FACT: I have no idea what this one even means. It’s nonsense. Total nonsense. I’ll admit that men are afraid of committing to someone they don’t want to be with. But, um, isn’t everyone? Seems like sort of a healthy fear, like the ones we have of “fire” or of “getting stuck in a conversation with your friend’s boring grandfather.” Men want to be with someone they want to be with. And if we are with the right person, well, of course we’re going to want to stay with her. But if we aren’t sure we want to be there (which usually ends up meaning that we don’t), yeah, that’s when you’ll get some “fear of commitment.” This is sometimes also known as “not liking you.” I can remember a relationship I was in many, many years ago. I could feel the “commitment heat” coming off of her. She wanted to talk about moving in together. I was a little panicky about the whole thing. And for a minute there, I thought that there was something wrong with me because I was afraid to commit to her. I actually had the following thought: “Oh, man. I guess I’m with the woman I’m going to be with forever, and I don’t really like her. This blows.” And so it did. It was only later when I was in a good relationship that I realized, “Hmm. Weird. I have no problem committing in this situation—one that I want to be in. Odd, huh? Probably just a coincidence.” I promise there are no men who think, “This situation is perfect. I’m with the perfect woman for me.
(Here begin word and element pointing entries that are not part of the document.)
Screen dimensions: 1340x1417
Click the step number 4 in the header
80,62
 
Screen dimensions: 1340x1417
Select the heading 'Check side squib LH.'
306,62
I love spending time with her. But I am afraid of commitment, and so I will leave her.” Honestly, that doesn’t happen in the real world, where we live and work and pay bills. If a man wants out, it’s because he wants out. It’s not because you’re too perfect for him. Remember the Manslator’s Golden Rule: if he’s backing out the door but saying how perfect you are… er… which one of those things do you think you should believe? MYTH:

Mac, Jeff (2009-01-01). Manslations (pp. 19-21). Sourcebooks, Inc.. Kindle Edition.